== TASK OBJECTIVE ==
Could you update the listing below so that each "dimension label" becomes "measurement label", with everything else left as it is?

>> START EXTRACTED DATA

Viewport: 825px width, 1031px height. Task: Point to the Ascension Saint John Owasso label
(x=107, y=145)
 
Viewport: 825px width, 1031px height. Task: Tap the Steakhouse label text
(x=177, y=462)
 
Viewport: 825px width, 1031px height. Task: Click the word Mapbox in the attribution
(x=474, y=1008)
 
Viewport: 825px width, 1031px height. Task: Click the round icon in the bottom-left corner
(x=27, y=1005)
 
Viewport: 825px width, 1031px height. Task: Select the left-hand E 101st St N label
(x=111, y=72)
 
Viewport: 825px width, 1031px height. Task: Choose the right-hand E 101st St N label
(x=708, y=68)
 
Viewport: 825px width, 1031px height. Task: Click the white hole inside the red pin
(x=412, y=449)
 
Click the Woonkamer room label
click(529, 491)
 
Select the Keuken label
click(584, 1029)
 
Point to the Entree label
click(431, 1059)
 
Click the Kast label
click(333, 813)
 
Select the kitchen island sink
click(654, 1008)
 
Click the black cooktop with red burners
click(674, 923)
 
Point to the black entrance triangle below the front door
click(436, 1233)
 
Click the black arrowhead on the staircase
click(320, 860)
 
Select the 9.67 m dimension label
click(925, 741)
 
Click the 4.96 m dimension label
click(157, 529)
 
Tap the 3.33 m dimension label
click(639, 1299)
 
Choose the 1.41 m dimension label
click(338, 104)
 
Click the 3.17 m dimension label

>> END EXTRACTED DATA

== FINISHED ANSWER ==
Viewport: 825px width, 1031px height. Task: Point to the Ascension Saint John Owasso label
(x=107, y=145)
 
Viewport: 825px width, 1031px height. Task: Tap the Steakhouse label text
(x=177, y=462)
 
Viewport: 825px width, 1031px height. Task: Click the word Mapbox in the attribution
(x=474, y=1008)
 
Viewport: 825px width, 1031px height. Task: Click the round icon in the bottom-left corner
(x=27, y=1005)
 
Viewport: 825px width, 1031px height. Task: Select the left-hand E 101st St N label
(x=111, y=72)
 
Viewport: 825px width, 1031px height. Task: Choose the right-hand E 101st St N label
(x=708, y=68)
 
Viewport: 825px width, 1031px height. Task: Click the white hole inside the red pin
(x=412, y=449)
 
Click the Woonkamer room label
click(529, 491)
 
Select the Keuken label
click(584, 1029)
 
Point to the Entree label
click(431, 1059)
 
Click the Kast label
click(333, 813)
 
Select the kitchen island sink
click(654, 1008)
 
Click the black cooktop with red burners
click(674, 923)
 
Point to the black entrance triangle below the front door
click(436, 1233)
 
Click the black arrowhead on the staircase
click(320, 860)
 
Select the 9.67 m measurement label
click(925, 741)
 
Click the 4.96 m measurement label
click(157, 529)
 
Tap the 3.33 m measurement label
click(639, 1299)
 
Choose the 1.41 m measurement label
click(338, 104)
 
Click the 3.17 m measurement label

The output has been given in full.